Charz snorted. “We gonna stuff dried beef into their wounds?”
“Can’t think of a better idea,” Hilt said and forced his sword back down into its skull. The troll was healing so quickly it kept pushing the blade out.
“I could kill it. At night,” Deathclaw said, fingering his sword hilt. He rarely had the opportunity to use Star’s powers in the night when they were most powerful.
Hilt gave him a questioning look but said nothing as Beth returned to him, a long piece of dried beef in her hands.
“I’d call this peppery,” Beth said. The beef was practically bristling with peppercorns. Even though Deathclaw didn’t like the thought of eating meat that wasn’t raw, the smell of it made his mouth water.
Hilt tore the beef in half, wrenched his sword to crack the troll’s head open and shoved the meat inside. He then removed the sword and took a step back to see what happened. The troll continued to jitter on the ground and at first the wound began to close as fast as before, but this time it stopped just short of closing completely.
Hilt shook his head. “Well I’ll be. Pepper of all things. Wait until I tell the Roo-Tan about this.”

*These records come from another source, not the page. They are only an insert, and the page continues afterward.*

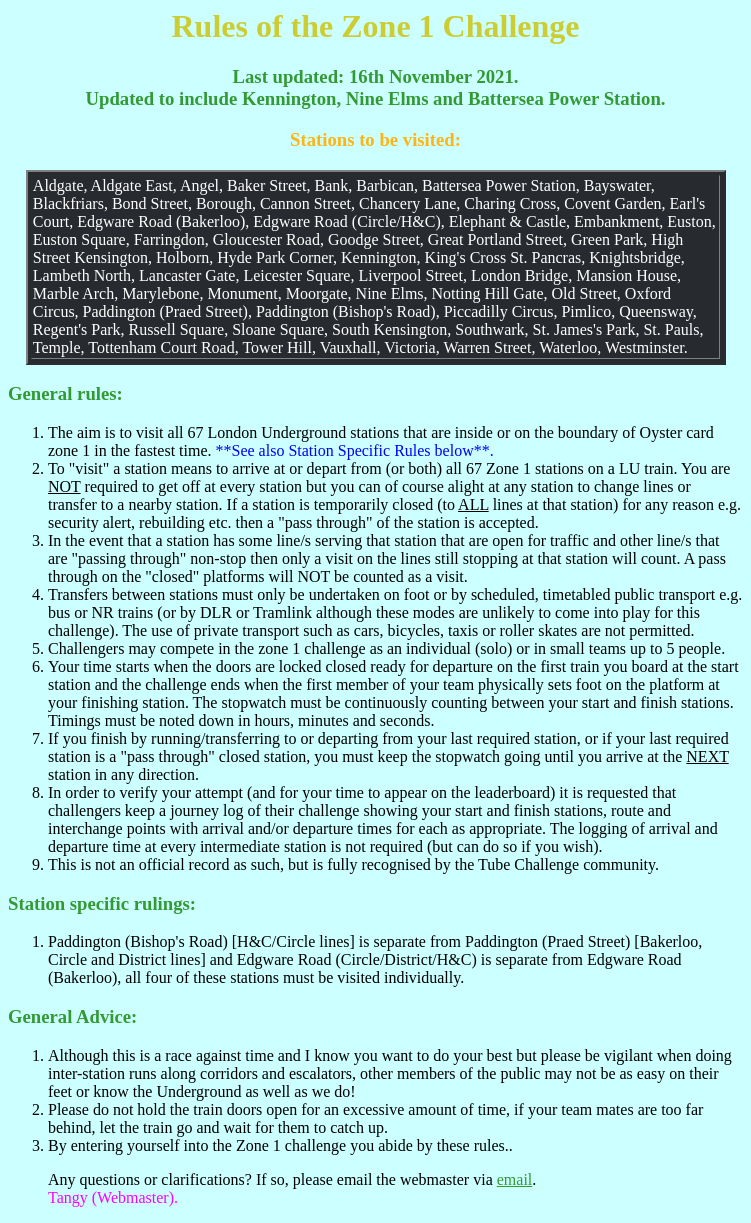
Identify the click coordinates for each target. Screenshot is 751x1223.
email (515, 1179)
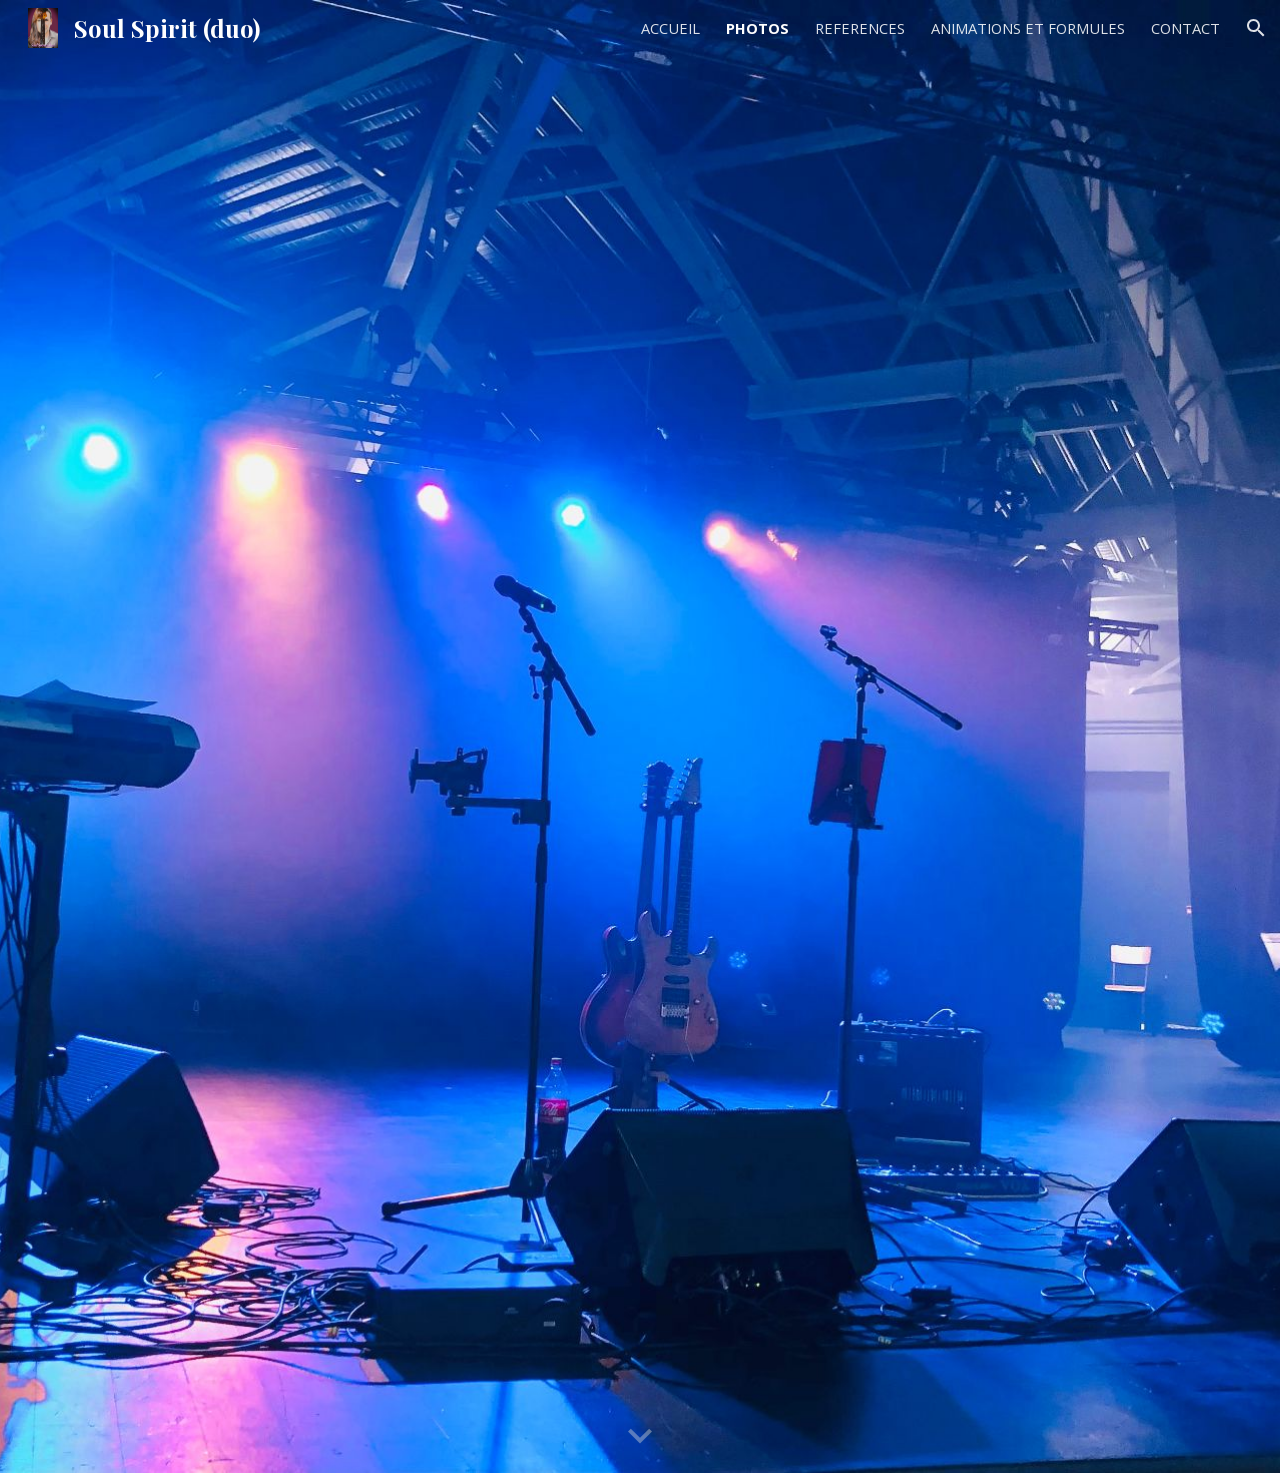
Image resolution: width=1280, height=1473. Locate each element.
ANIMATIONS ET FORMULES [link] (1028, 28)
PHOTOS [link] (757, 28)
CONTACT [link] (1185, 28)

Hilt tossed the other half of the beef to Charz and the giant stomped his troll’s head again, then bent and pried the broken pieces of skull apart to shove the meat inside. “Stupid thing’s trying to heal around my fingers!” he grumbled, then stood back up, his task complete. His troll too couldn’t heal completely and lay convulsing on the cave floor.
They stared at the two quivering monsters for a moment before Beth finally said, “What do we do now?”

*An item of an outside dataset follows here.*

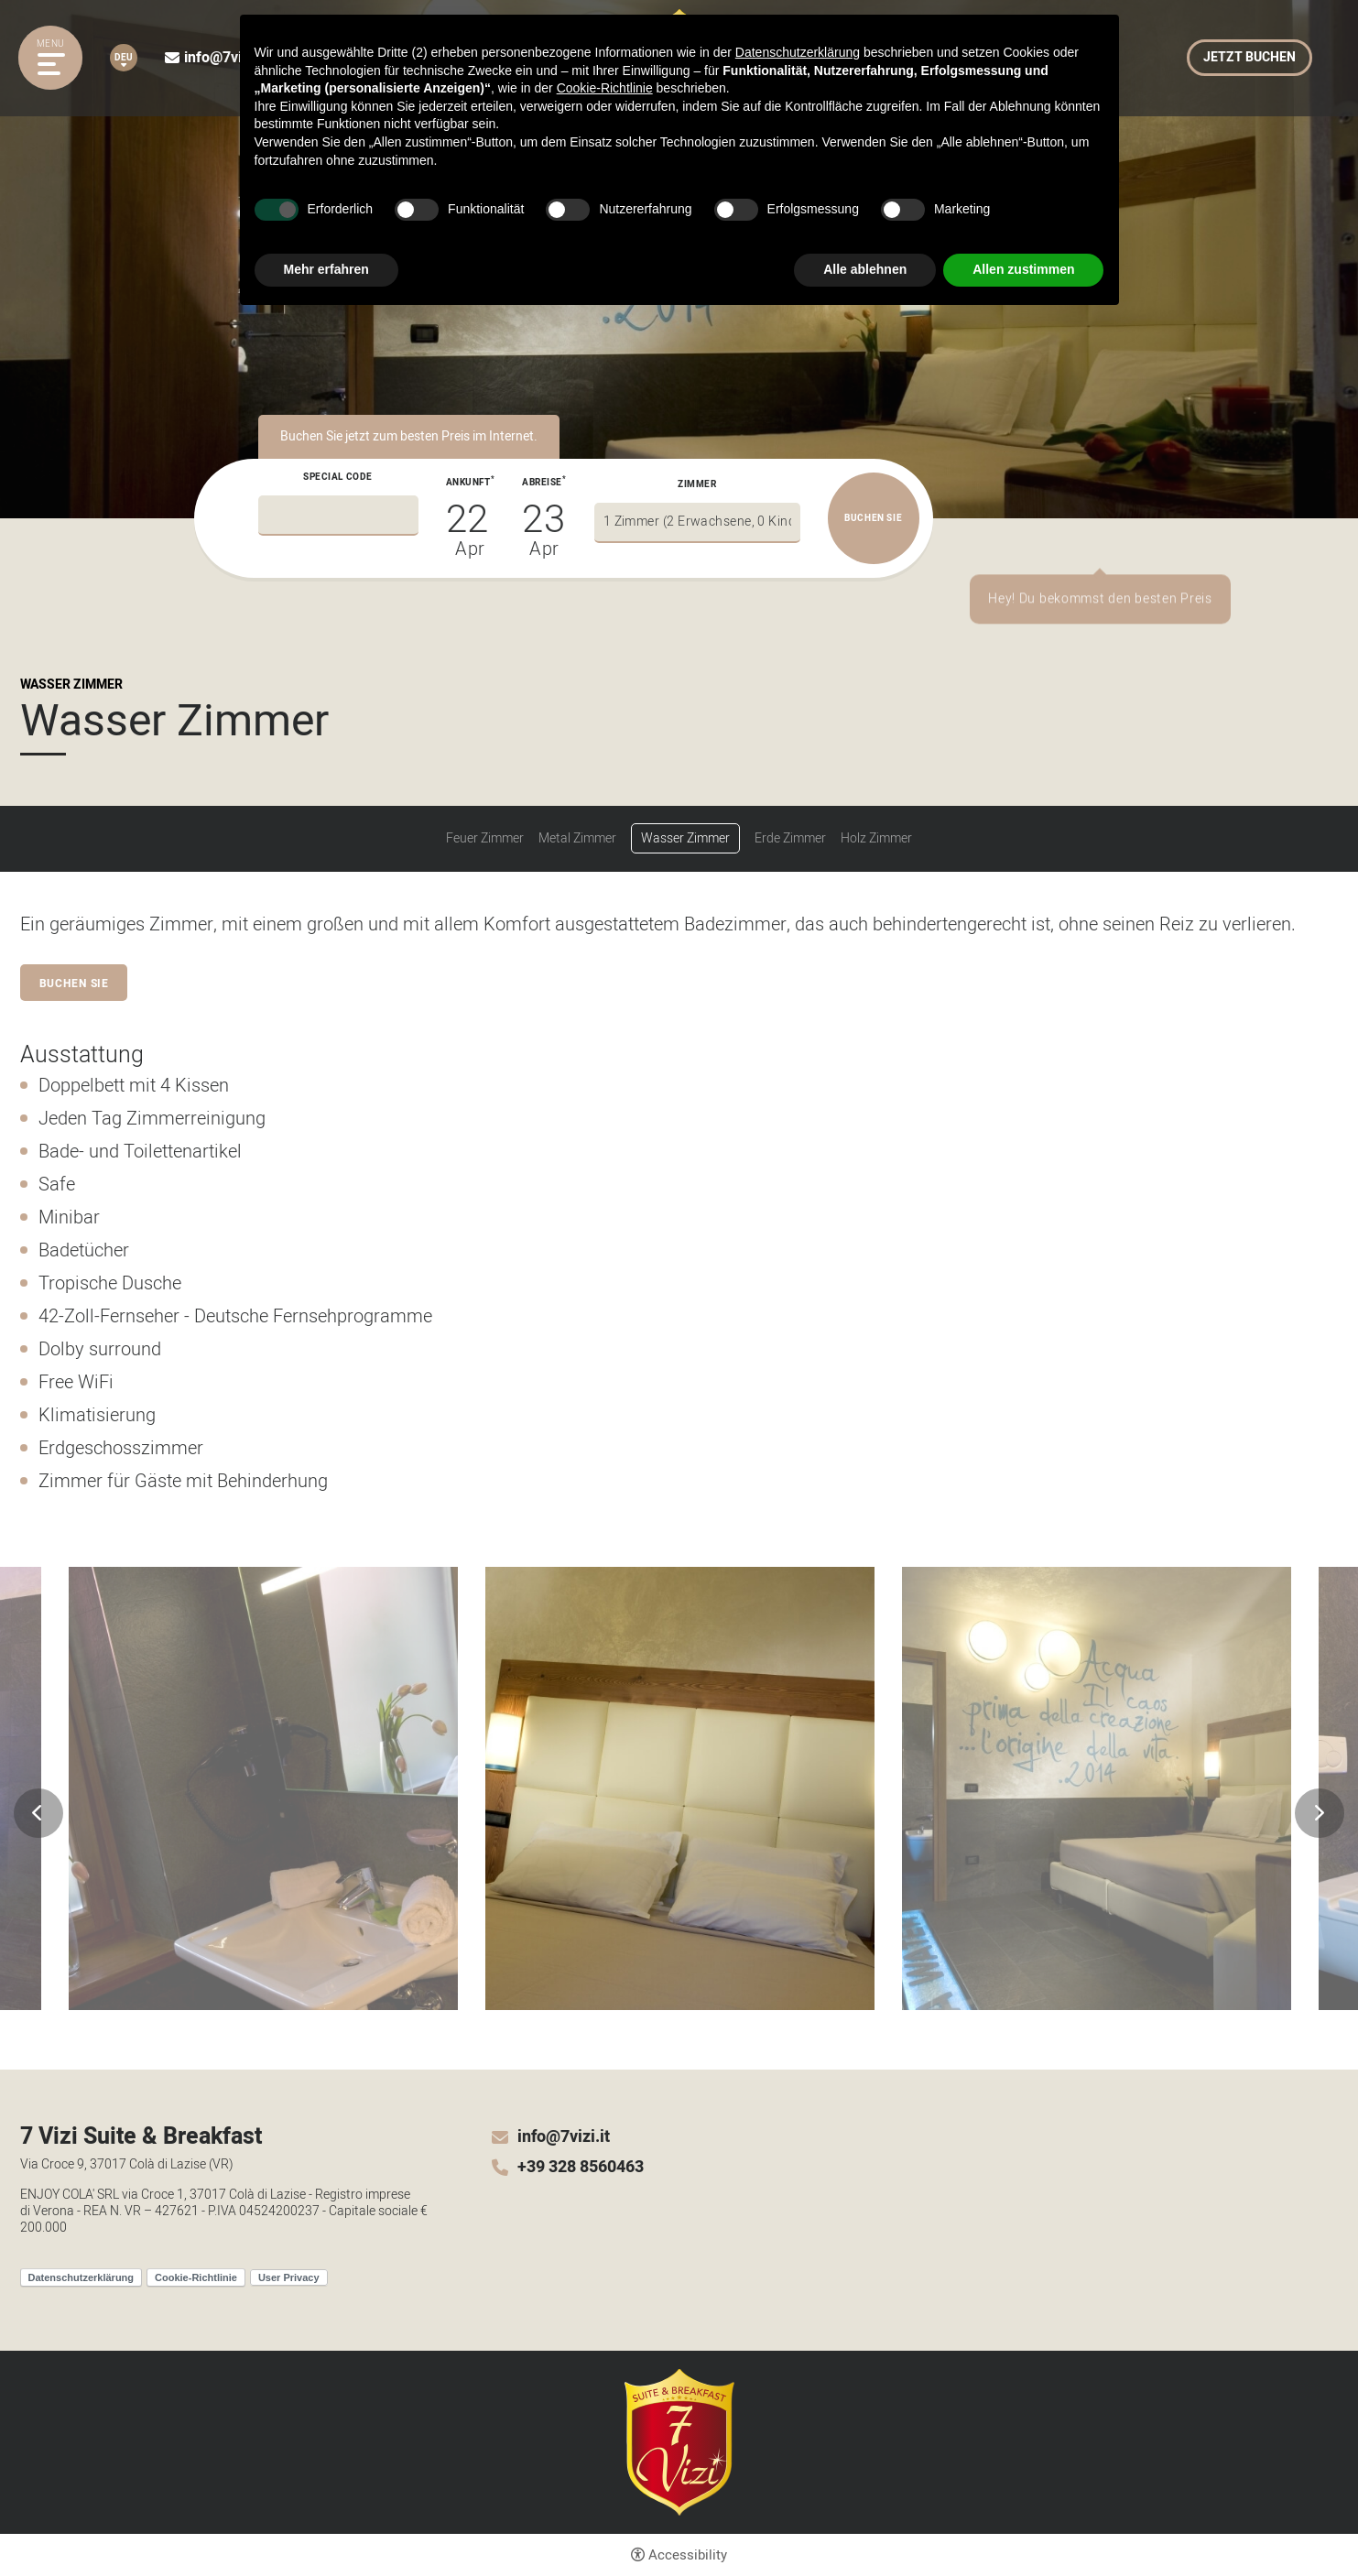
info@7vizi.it (225, 57)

“That’s weird. First time I’ve ever seen you hesitating,” Charz said. The sarc
asm in his voice was thick. “Don’t you have any impressions, Beth? Any spirit magic visions telling you what we should do?”
“I’ve told you before, I don’t control when that happens. They just come to me,” she responded, giving the giant a tight glare. “I can tell you that the mother of the moonrats has this place surrounded. I can feel her eyes all around the hill. There are a dozen of them just pacing back and forth as if waiting for something. That moonrat is still in the cave out front with . . .” She squinted in concentration. “I think, more trolls. But it’s hard to tell. Their signature is so strange.”

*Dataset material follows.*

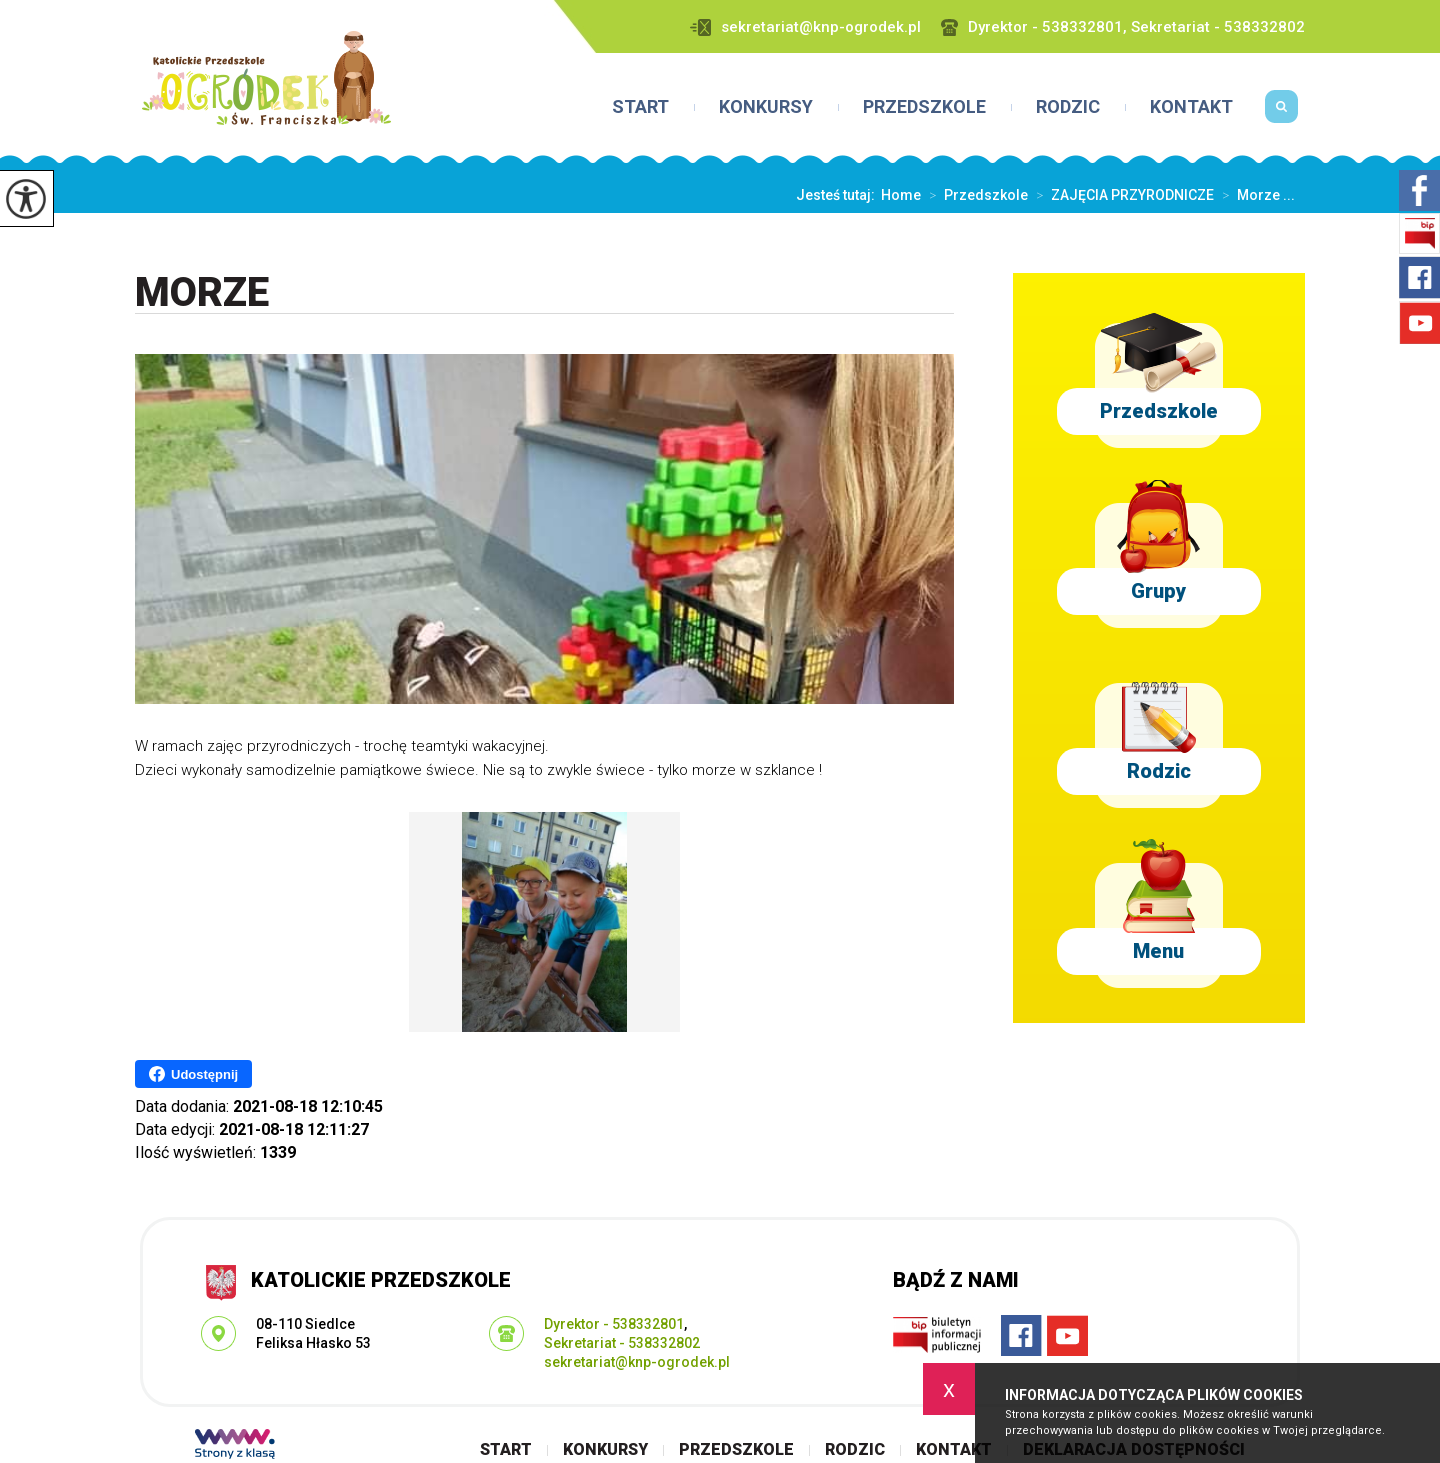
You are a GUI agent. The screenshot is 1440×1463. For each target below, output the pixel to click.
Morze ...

“She can’t get to us through the passage,” Hilt said. “But that moonrat knows two trolls came in this way and didn’t come out.”
Beth shook her head slightly, “I don’t know how much that moonrat really knows. There is hardly any individual mind left in them. They are just conduits for the witch’s will and like I was saying before, the question is with her in so much pain, did she notice the disappearance of two trolls?”
“Either way we must be careful,” Hilt said, his eyes filled with concern. “If her creatures find the exit to this cavern . . .”
“I went through it earlier,” Deathclaw said. “It is well hidden.”
“Fine,” said Charz. The giant sat down and leaned back against the cave wall with his hands behind his head. The wounds the troll had given him were nearly closed already. “We’ll wait ‘em out, then. Take off when they leave.”
“But what if they do find the rear entrance? She’ll have us pinned in here,” Hilt pointed out. “The witch will keep sending creatures until she knows we’re dead.”
Deathclaw watched their faces. Each one of them looked so unsure; so doubtful. The seconds stretched out and finally he sighed.
“I will go and lead the creatures away,” he volunteered. He felt uncomfortable in the cave anyway, all that rock over his head. The human way of locking out the danger didn’t work for him. He would rather choose the raptoid way and run from the wizard’s beasts under the open sky.